With workforce mobility at an all-time high the biggest challenge to protecting sensitive data fields is when they are in use by remote users and federated business processes.
Traditional protection focused on the user and network components (IPS, firewalls, activity monitoring, etc.) and now with the transition to data-centric protection; the focus is on the data itself, protecting it wherever it is stored (at rest), moved or copied (in transit) and accessed or used (in use).
Some of the more popular data-centric protection methods include encryption, tokenization, dynamic data masking (DDM), data scrambling, format preserving encryption and a few more.
Guest profile
This week we spend time with Andrew Wilmot who is currently the Head of Data Protection at the Standard Bank Group. Andrew, previously an Executive in several of the Bank’s Commercial entities, is responsible for delivering the Standard Bank Group’s Data Protection Strategy and its integration into the Groups’ current Information Security capabilities.
AXZEL:
Most organisations have terabytes upon terabytes of sensitive data already floating around with employees and with 3rd parties. While new data can be subject to the latest protection methods, realistically what hope do we have of securing legacy data.
ANDREW:
It may seem tempting to focus on new data and new environments when deploying the latest protection methods given the significant efforts required to address legacy items.
However, data protection obligations are not so neatly divided, nor do Regulators make binary distinctions. As a financial institution, customers entrust us, not only with their financial assets, but also their data. It is our obligation to ensure that as much diligence is applied to protecting their data as that which goes with protecting their finances.
This is a material task, and so ensuring good data housekeeping is an absolute essential. In short – know what data you have, know where it goes, know who has access to it & on what basis, destroy what you don’t need.

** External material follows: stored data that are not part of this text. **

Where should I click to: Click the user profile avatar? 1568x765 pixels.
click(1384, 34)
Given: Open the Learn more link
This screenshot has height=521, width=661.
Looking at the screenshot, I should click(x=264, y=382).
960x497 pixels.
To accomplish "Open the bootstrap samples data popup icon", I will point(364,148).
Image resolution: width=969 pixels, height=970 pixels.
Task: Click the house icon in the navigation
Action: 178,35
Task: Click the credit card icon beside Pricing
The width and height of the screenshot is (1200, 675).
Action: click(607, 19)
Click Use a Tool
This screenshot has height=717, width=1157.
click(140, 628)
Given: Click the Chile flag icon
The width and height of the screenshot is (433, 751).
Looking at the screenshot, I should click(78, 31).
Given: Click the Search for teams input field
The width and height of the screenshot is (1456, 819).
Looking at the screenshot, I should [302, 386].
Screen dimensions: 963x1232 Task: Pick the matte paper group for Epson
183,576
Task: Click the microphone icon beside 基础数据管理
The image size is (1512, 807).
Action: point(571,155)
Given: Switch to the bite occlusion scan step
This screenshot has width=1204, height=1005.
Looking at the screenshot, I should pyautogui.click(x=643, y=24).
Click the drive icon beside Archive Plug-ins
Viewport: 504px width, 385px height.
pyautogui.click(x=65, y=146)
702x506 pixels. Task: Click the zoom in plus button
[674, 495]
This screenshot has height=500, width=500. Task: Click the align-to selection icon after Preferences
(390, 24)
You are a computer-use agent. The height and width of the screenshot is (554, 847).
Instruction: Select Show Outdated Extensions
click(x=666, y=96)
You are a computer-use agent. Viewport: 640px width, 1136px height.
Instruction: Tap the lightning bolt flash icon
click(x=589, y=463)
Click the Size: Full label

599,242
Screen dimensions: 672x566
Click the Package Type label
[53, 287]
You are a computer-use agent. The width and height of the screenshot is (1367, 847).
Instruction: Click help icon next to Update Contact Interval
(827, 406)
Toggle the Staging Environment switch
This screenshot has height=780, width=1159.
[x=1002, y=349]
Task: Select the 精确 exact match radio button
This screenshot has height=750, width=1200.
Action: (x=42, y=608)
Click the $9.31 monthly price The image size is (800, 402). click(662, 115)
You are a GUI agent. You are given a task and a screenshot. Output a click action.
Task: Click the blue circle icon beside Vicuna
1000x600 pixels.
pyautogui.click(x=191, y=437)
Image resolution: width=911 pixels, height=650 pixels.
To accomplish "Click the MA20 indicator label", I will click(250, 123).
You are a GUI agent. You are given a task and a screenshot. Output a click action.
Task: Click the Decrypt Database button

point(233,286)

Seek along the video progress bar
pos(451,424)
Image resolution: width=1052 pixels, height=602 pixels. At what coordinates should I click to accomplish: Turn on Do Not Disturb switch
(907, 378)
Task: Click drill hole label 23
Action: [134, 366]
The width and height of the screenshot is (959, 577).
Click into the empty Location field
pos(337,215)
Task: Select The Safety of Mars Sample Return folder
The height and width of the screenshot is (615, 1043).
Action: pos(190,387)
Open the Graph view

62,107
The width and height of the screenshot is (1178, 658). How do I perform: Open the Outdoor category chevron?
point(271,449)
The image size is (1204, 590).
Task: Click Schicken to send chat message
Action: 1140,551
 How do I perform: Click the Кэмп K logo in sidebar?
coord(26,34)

This goes for both new or old data and new or old environments. Naturally, a risk-based approach can always be implemented when determining where & how to start.
AXZEL:
A lot of businesses are struggling to recover from the ongoing effects of the global economic slowdown, and with the growing trend towards self-service data access and analytics; how can you still justify the performance impact of some of these protection methods?
ANDREW:
The Digital Age is with us and will accelerate at an increasing pace. As we all know, data is core to enabling businesses that want to survive and thrive in this era. Yes, the Pandemic has caused may businesses to re-assess their priorities, this is only natural.
However, it would be short-termism to view data as an opportunity only and not build in the safeguards that go with protecting it. Would a Board accept significant investment into creating valuable data driven assets and businesses if not done so in a sustainable, risk managed way?
The key is to identify and deploy practices and protocols that enable digital growth, while protecting customers & shareholders. These are not mutually exclusive outcomes, but rather simply two side of the proverbial digital coin.